## TEXT SECTION:
——

AI RAG Billing Assistant – Prompt Tuning, Feedback Form, Model Comparison
Taking over an existing LLM integration in a healthcare platform and making it reliable: cleaner prompt boundaries via LangChain, metadata-filtered RAG retrieval, a lookup table for arithmetic the model can't be trusted with, and a benchmark across seven models to back the choices with numbers.
An LLM integration that worked, sometimes
A RAG-backed assistant embedded in an internal platform, guiding clinicians through structured classification decisions — generating clarifying questions and candidate outcomes, and accepting corrections. It worked, but response consistency was uneven, the RAG context leaked irrelevant chunks into prompts, and a handful of answers depended on small pieces of arithmetic the model got wrong often enough to be a problem in a healthcare context.
The feedback path for clinicians was a single "!" button that ended the conversation — useful as a binary signal, useless for understanding why something went wrong.
Three targeted changes, each with a reason
LangChain for prompt boundaries. Introduced LangChain, which beyond cleaner code enforces a clean separation between system and user prompts. That alone improved response consistency measurably — the model was previously being given instructions and user content in a single blob, which is a known way to make behavior drift between runs.
Metadata-filtered RAG. The existing retrieval was returning semantically-close-but-contextually-wrong chunks. Switched the filter to route on document metadata first, then do similarity within the already-scoped subset. Fewer, more relevant chunks reach the prompt.
A lookup table for arithmetic. Some answers hinge on small numeric operations that LLMs still fumble unpredictably. For those, I moved the computation out of the model into a deterministic lookup and let the model do what it's good at — picking the right row.

——

## AVAILABLE DATA:
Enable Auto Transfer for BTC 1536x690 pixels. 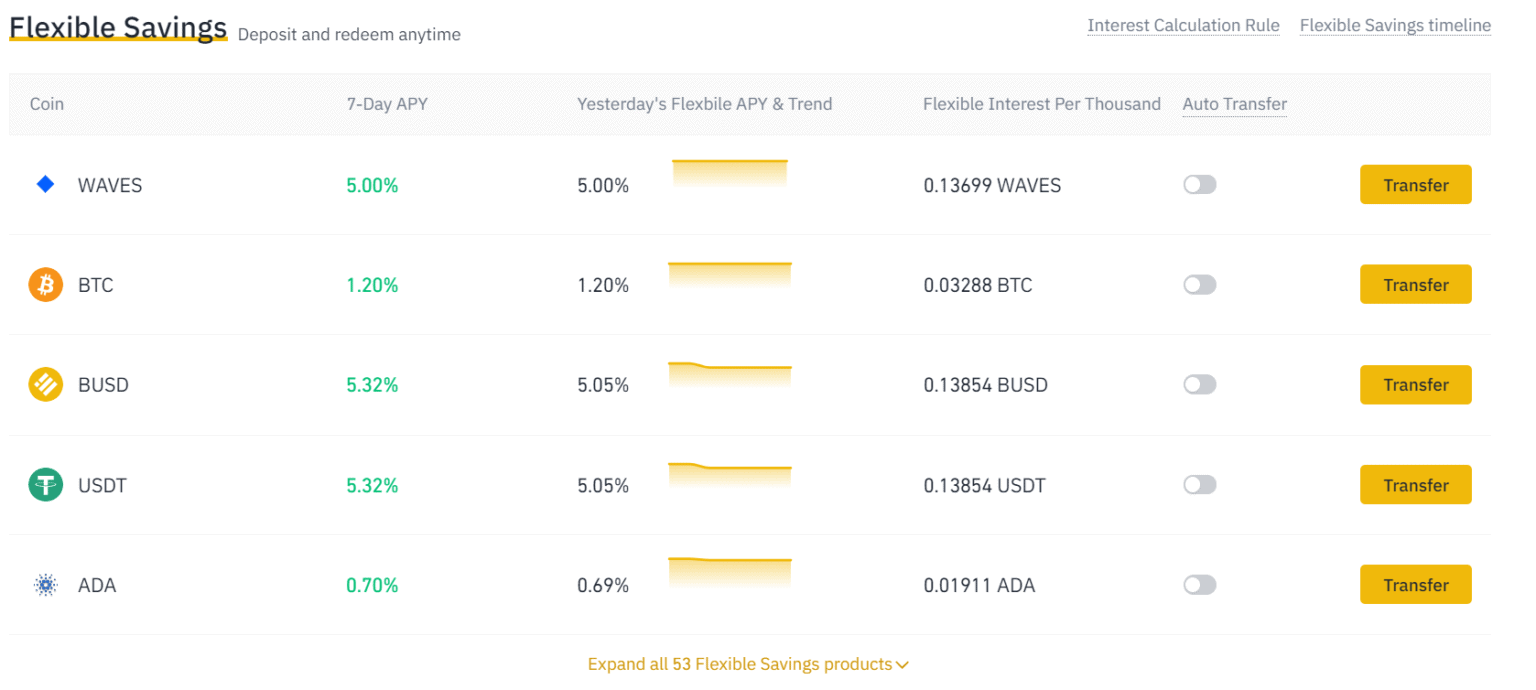click(1199, 285)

——

## TASK DESCRIPTION:
Please write the next part of the write-up about the AI billing assistant, picking up after its last sentence. The lines are unrelated material and are separate from the write-up about the AI billing assistant.

## RESPONSE:
Seven models, three providers, actual numbers
On my own initiative, built a benchmarking harness and evaluated seven models across Claude, GPT and Gemini families against a curated test set. Accuracy, consistency, latency, and cost — reported side by side so the model choice is a decision with a paper trail rather than a preference.



From a "!" button to a structured signal
Replaced the minimal "!" button with a structured form capturing issue type (question doesn't make sense · answer choices don't make sense · other) plus free-text details. That turned an opaque binary into actionable feedback the team can categorize and act on.
Every interaction is fully audited: questions asked, answers given, retries, feedback submitted. In a HIPAA-bound environment, "we can reconstruct what the model was asked and what it said" is not optional.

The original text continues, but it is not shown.